Work task:
Starting with the line that contains "This screenshot has width=2520, height=1459." and stopping after the line that contains "Viewport: 2569px width, 1456px height.", return each line below exactly as written, with no others.

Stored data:
....
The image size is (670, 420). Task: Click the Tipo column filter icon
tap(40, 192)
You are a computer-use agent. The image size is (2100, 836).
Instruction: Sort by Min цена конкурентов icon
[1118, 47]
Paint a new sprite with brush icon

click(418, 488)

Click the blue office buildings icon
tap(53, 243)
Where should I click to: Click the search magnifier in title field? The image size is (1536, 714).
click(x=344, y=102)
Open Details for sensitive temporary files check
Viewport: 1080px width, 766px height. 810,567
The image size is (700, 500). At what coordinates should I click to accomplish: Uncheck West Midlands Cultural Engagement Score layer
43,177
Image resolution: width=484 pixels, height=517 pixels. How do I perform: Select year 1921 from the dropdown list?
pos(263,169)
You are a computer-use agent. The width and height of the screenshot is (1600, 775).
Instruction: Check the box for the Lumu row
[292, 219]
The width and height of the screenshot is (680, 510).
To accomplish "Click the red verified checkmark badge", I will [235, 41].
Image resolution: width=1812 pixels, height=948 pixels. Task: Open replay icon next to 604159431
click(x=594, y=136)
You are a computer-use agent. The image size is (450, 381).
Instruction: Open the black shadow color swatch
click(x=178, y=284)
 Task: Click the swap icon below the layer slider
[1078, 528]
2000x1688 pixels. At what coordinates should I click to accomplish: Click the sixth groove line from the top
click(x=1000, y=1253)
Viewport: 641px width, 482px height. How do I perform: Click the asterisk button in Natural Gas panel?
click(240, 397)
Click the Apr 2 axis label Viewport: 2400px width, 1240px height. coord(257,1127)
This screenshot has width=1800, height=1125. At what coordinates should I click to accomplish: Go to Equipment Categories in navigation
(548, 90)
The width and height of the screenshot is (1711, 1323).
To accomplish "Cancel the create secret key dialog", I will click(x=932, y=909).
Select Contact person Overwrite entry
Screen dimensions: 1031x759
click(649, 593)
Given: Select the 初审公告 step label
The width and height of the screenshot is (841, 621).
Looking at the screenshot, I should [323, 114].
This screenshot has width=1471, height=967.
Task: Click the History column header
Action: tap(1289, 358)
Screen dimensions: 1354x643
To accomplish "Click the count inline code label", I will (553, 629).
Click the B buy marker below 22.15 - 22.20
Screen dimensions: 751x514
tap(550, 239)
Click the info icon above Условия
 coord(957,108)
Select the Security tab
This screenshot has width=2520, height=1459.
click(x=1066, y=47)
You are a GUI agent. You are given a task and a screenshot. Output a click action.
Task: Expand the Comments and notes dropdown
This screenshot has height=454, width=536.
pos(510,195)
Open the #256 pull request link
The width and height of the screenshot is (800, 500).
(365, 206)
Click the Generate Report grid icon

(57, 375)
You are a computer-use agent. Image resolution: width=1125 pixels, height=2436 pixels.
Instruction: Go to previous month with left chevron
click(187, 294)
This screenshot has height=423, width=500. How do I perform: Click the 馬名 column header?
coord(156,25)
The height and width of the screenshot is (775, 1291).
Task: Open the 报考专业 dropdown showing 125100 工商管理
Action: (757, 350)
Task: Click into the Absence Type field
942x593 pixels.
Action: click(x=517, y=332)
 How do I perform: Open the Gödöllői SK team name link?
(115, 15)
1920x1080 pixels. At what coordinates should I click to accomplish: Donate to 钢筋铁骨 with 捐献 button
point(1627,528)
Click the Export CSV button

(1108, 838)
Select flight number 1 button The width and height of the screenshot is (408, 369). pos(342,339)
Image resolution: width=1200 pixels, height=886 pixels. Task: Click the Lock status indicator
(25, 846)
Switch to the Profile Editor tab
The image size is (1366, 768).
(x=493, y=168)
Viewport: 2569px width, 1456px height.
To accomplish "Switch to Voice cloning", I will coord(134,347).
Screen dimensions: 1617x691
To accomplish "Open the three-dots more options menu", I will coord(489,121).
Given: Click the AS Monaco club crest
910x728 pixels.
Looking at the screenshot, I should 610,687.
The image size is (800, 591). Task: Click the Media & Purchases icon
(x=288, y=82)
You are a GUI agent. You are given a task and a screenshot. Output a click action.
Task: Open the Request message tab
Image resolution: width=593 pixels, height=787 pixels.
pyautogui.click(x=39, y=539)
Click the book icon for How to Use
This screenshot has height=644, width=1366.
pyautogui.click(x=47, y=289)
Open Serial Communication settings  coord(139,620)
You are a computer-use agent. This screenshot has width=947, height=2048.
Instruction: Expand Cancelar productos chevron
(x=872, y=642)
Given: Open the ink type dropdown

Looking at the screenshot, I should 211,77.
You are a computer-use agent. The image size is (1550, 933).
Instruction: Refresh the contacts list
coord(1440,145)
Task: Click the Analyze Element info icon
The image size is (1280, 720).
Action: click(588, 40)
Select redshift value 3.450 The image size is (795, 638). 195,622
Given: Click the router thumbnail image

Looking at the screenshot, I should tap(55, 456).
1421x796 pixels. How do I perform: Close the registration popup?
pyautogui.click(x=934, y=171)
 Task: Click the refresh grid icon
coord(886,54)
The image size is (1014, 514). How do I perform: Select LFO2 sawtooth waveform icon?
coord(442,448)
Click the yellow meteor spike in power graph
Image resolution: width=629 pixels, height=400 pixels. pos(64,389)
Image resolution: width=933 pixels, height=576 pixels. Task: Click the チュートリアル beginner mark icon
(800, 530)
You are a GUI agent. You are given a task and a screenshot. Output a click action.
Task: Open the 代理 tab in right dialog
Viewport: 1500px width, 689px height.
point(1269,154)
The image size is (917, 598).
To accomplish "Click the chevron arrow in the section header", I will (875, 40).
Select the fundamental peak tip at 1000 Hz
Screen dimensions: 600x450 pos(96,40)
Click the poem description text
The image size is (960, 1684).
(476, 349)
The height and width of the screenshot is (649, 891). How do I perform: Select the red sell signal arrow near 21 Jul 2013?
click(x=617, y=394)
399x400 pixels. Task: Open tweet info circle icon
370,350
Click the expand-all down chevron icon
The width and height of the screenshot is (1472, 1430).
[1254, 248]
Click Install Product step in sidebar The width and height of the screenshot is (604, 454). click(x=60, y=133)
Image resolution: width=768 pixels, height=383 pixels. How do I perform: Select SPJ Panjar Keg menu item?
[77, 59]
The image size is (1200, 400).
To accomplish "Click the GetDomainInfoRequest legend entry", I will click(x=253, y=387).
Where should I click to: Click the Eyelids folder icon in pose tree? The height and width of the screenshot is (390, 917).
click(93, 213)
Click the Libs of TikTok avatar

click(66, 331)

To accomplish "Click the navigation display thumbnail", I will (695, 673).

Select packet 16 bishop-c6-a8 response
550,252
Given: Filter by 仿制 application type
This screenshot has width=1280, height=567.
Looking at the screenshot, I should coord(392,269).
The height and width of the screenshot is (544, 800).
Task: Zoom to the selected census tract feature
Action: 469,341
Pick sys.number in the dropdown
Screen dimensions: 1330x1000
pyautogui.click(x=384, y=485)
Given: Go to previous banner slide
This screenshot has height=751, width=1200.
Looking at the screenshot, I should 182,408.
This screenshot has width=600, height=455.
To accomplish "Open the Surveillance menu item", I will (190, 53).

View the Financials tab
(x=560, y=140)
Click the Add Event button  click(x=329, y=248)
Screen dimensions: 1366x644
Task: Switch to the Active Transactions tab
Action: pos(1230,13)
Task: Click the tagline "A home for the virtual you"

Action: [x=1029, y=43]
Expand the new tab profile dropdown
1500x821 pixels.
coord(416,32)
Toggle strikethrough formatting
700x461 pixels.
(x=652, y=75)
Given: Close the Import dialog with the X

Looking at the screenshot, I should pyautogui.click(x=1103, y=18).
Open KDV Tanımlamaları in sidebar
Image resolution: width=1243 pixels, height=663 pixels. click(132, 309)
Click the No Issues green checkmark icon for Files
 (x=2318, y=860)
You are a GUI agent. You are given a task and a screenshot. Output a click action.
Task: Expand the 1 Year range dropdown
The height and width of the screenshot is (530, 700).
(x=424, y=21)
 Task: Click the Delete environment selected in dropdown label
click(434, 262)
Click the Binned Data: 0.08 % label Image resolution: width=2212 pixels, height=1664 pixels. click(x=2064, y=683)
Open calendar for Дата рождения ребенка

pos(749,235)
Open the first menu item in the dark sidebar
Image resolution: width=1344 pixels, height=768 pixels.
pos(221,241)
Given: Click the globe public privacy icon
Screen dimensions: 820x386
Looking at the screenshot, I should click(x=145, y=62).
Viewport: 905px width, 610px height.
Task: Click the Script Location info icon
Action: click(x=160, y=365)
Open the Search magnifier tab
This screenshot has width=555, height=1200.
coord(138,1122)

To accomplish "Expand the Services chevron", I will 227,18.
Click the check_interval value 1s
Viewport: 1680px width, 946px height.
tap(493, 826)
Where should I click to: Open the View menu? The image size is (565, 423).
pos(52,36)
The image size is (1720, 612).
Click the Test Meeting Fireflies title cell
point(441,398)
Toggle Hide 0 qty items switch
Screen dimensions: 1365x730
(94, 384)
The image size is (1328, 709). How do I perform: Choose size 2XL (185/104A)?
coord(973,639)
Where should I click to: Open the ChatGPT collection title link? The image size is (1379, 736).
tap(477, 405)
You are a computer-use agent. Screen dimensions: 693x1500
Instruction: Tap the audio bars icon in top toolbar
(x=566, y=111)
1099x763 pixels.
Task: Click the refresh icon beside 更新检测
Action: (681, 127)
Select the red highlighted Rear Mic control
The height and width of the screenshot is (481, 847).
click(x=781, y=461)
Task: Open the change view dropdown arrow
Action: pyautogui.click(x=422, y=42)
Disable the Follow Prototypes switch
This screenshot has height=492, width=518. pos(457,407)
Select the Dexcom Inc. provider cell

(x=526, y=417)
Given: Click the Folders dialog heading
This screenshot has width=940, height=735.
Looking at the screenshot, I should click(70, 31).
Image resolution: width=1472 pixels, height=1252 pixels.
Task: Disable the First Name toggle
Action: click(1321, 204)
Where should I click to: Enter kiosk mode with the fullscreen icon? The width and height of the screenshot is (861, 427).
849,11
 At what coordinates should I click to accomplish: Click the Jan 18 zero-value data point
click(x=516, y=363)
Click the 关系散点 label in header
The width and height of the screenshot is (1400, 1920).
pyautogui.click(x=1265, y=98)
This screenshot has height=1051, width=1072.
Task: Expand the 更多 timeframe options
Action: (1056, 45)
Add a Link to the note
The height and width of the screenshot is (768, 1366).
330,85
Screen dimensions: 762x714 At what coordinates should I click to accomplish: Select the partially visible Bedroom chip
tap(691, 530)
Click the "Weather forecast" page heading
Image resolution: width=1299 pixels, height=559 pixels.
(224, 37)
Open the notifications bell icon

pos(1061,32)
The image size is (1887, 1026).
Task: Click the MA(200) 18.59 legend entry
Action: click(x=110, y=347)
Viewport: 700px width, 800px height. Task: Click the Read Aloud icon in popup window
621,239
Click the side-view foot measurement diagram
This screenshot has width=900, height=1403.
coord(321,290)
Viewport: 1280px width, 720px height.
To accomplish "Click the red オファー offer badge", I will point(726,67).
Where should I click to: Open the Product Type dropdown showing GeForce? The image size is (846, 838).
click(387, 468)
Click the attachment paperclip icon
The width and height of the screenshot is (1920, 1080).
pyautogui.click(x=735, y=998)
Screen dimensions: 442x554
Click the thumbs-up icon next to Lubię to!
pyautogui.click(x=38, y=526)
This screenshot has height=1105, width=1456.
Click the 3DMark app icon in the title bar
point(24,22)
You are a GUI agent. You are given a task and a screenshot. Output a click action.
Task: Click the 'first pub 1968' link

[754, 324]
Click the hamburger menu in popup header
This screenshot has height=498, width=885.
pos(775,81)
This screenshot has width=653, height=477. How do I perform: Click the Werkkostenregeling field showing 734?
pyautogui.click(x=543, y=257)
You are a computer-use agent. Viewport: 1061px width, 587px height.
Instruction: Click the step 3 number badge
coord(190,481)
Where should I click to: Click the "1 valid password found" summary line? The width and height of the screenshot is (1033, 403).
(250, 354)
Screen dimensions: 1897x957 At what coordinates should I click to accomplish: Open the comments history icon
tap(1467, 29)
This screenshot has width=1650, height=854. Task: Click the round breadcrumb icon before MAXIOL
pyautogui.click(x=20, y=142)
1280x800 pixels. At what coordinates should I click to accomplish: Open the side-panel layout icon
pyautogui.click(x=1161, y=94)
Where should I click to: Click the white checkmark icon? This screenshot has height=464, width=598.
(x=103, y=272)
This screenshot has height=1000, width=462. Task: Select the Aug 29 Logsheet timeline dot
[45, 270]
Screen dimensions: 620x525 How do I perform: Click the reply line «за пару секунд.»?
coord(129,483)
....
Completed task:
This screenshot has width=2520, height=1459.
click(x=1066, y=47)
You are a GUI agent. You are given a task and a screenshot. Output a click action.
Task: Expand the Comments and notes dropdown
This screenshot has height=454, width=536.
pos(510,195)
Open the #256 pull request link
The width and height of the screenshot is (800, 500).
(365, 206)
Click the Generate Report grid icon

(57, 375)
You are a computer-use agent. Image resolution: width=1125 pixels, height=2436 pixels.
Instruction: Go to previous month with left chevron
click(187, 294)
This screenshot has height=423, width=500. How do I perform: Click the 馬名 column header?
coord(156,25)
The height and width of the screenshot is (775, 1291).
Task: Open the 报考专业 dropdown showing 125100 工商管理
Action: (757, 350)
Task: Click into the Absence Type field
942x593 pixels.
Action: click(x=517, y=332)
 How do I perform: Open the Gödöllői SK team name link?
(115, 15)
1920x1080 pixels. At what coordinates should I click to accomplish: Donate to 钢筋铁骨 with 捐献 button
point(1627,528)
Click the Export CSV button

(1108, 838)
Select flight number 1 button The width and height of the screenshot is (408, 369). pos(342,339)
Image resolution: width=1200 pixels, height=886 pixels. Task: Click the Lock status indicator
(25, 846)
Switch to the Profile Editor tab
The image size is (1366, 768).
(x=493, y=168)
Viewport: 2569px width, 1456px height.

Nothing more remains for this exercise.